Segment Start: Source records

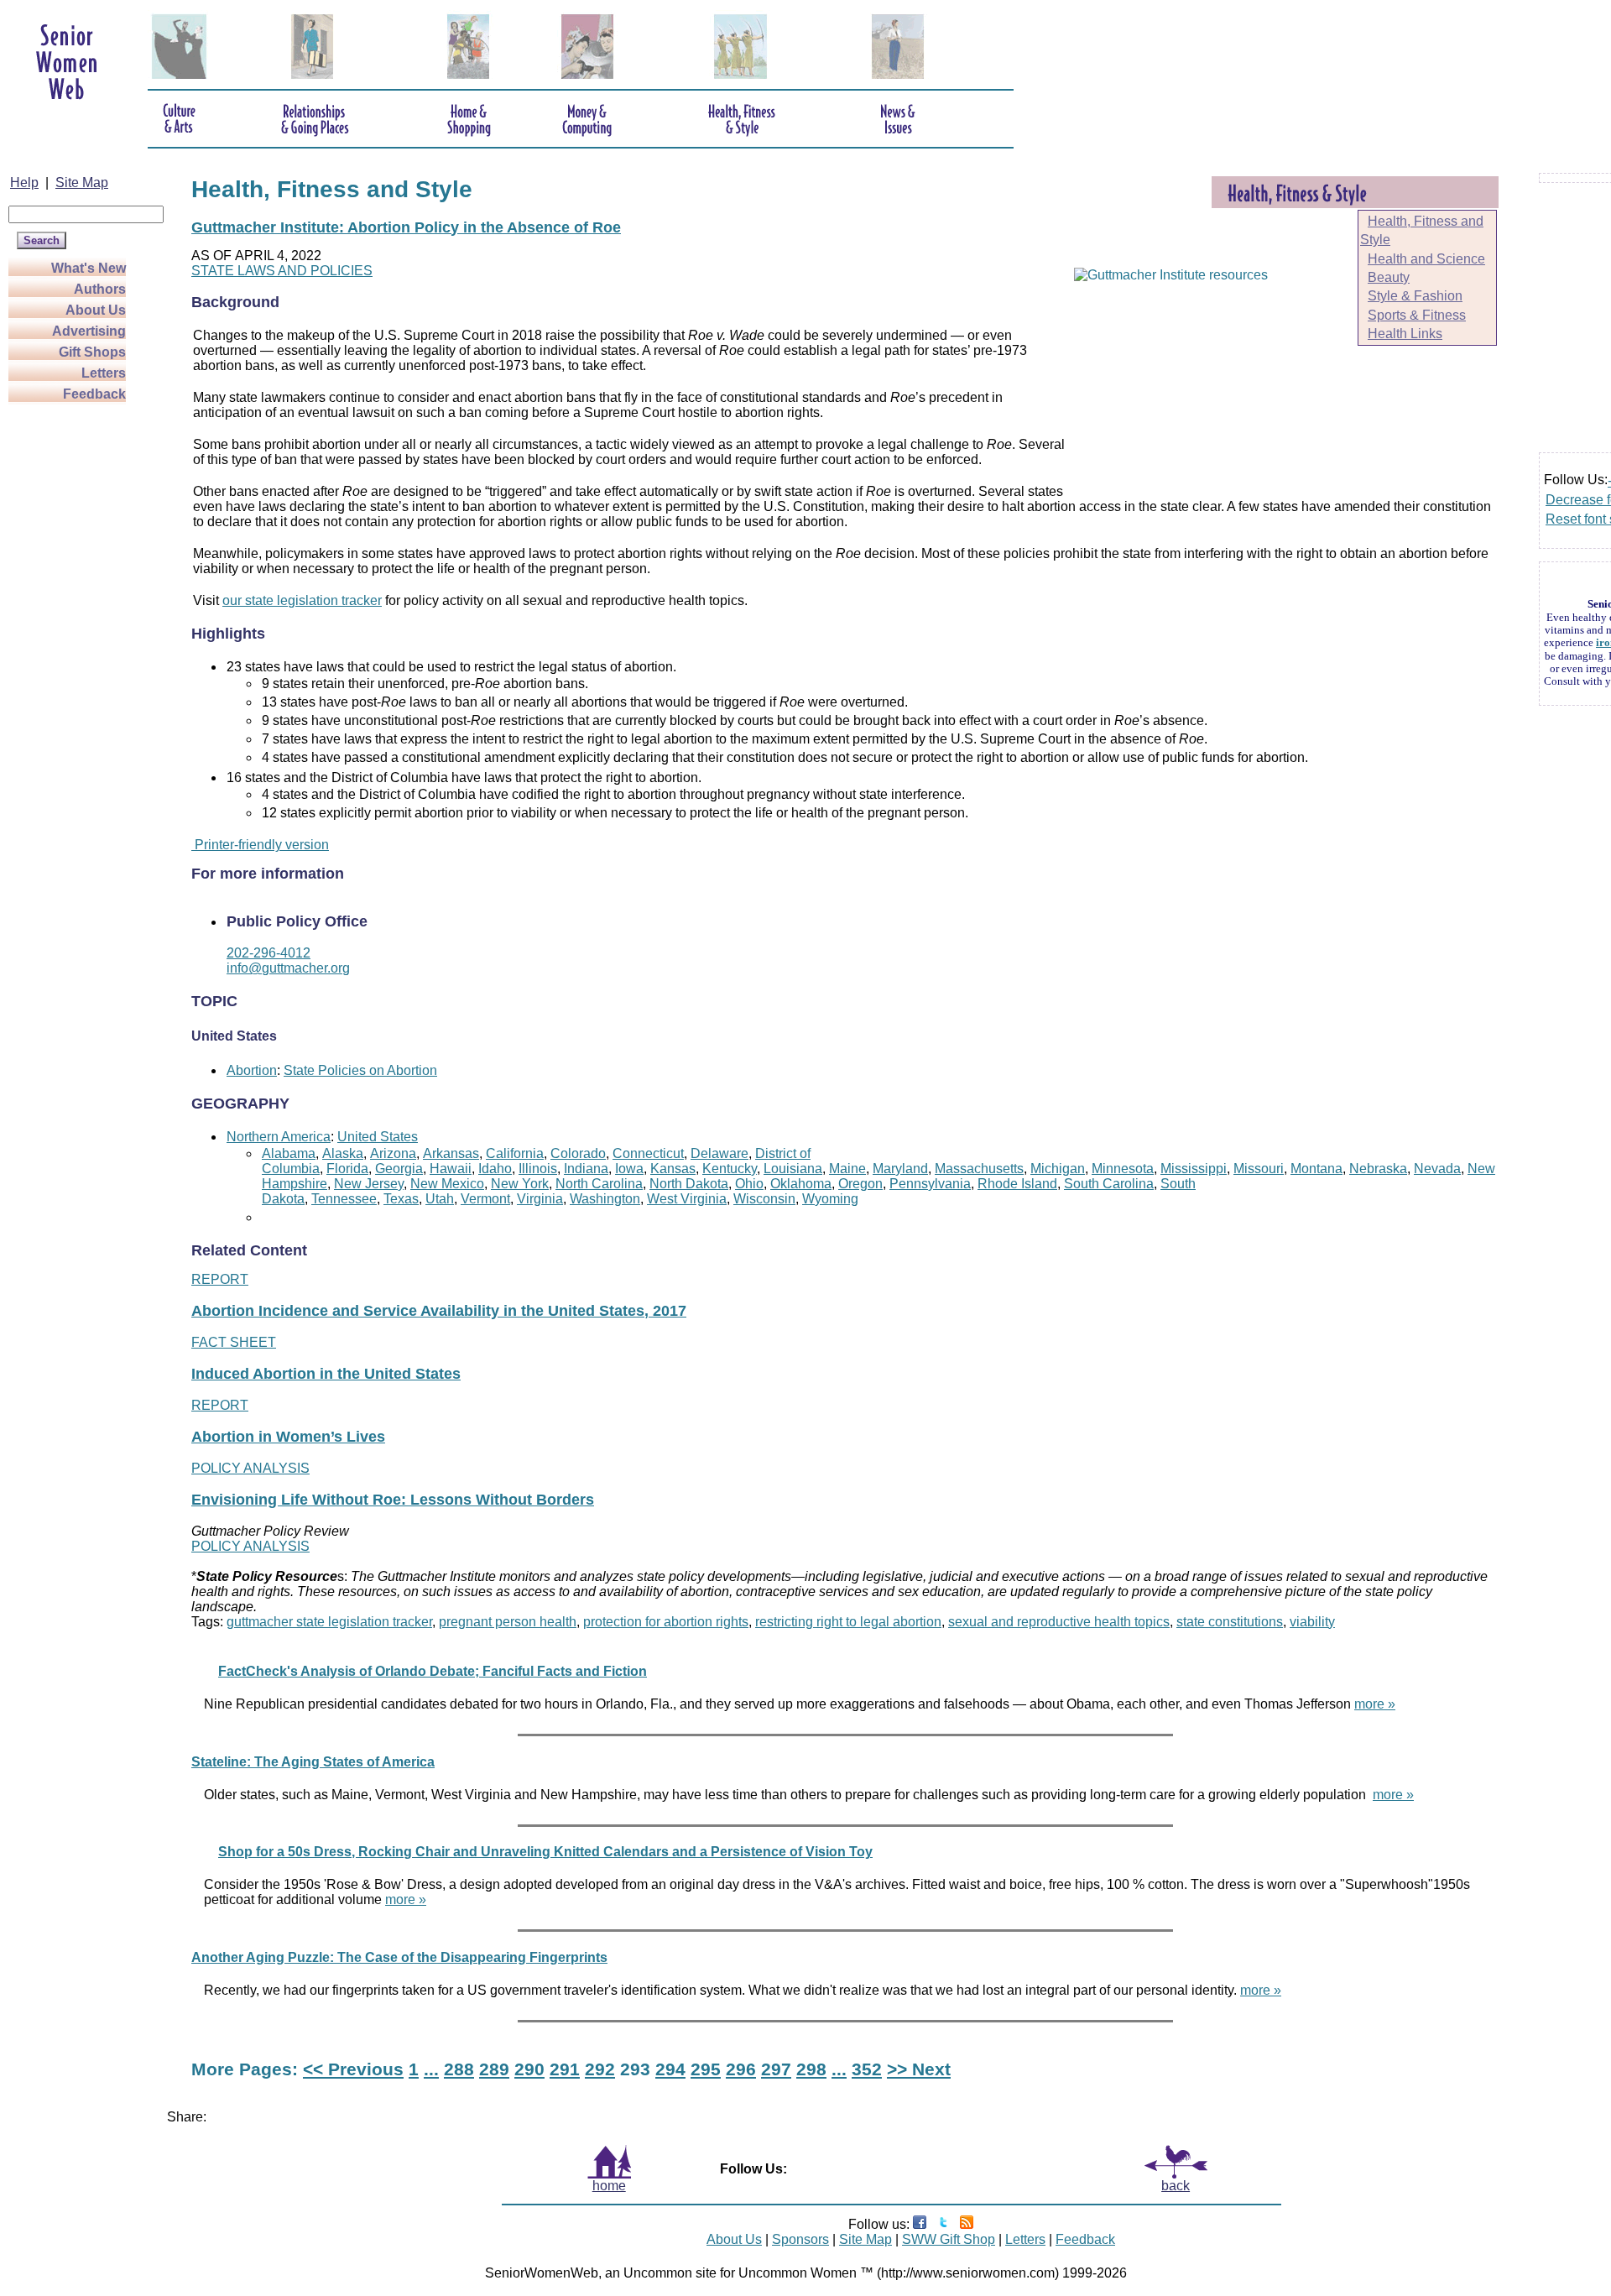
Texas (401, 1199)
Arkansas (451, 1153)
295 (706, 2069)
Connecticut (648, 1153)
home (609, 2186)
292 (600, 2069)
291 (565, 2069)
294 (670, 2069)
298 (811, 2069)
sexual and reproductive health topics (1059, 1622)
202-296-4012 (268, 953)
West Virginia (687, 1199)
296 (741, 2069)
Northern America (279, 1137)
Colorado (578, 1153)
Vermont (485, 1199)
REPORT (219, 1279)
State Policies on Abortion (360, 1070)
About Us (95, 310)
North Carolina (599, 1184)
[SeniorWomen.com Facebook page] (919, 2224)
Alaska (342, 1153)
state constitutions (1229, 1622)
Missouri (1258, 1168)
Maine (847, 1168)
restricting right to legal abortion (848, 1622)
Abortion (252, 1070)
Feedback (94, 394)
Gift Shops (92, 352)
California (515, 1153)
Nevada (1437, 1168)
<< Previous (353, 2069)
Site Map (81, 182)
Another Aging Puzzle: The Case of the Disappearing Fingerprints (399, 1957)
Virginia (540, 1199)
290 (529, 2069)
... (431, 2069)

Segment End: Source records

Exercise goal
Transcribe each record exactly as it stands, setting aside any pictures.

Answer area
Texas (401, 1199)
Arkansas (451, 1153)
295 (706, 2069)
Connecticut (648, 1153)
home (609, 2186)
292 (600, 2069)
291 (565, 2069)
294 (670, 2069)
298 (811, 2069)
sexual and reproductive health topics (1059, 1622)
202-296-4012 (268, 953)
West Virginia (687, 1199)
296 (741, 2069)
Northern America (279, 1137)
Colorado (578, 1153)
Vermont (485, 1199)
REPORT (219, 1279)
State Policies on Abortion (360, 1070)
About Us (95, 310)
North Carolina (599, 1184)
[SeniorWomen.com Facebook page] (919, 2224)
Alaska (342, 1153)
state constitutions (1229, 1622)
Missouri (1258, 1168)
Maine (847, 1168)
restricting right to legal abortion (848, 1622)
Abortion (252, 1070)
Feedback (94, 394)
Gift Shops (92, 352)
California (515, 1153)
Nevada (1437, 1168)
<< Previous (353, 2069)
Site Map (81, 182)
Another Aging Puzzle: The Case of the Disappearing Fingerprints (399, 1957)
Virginia (540, 1199)
290 (529, 2069)
... (431, 2069)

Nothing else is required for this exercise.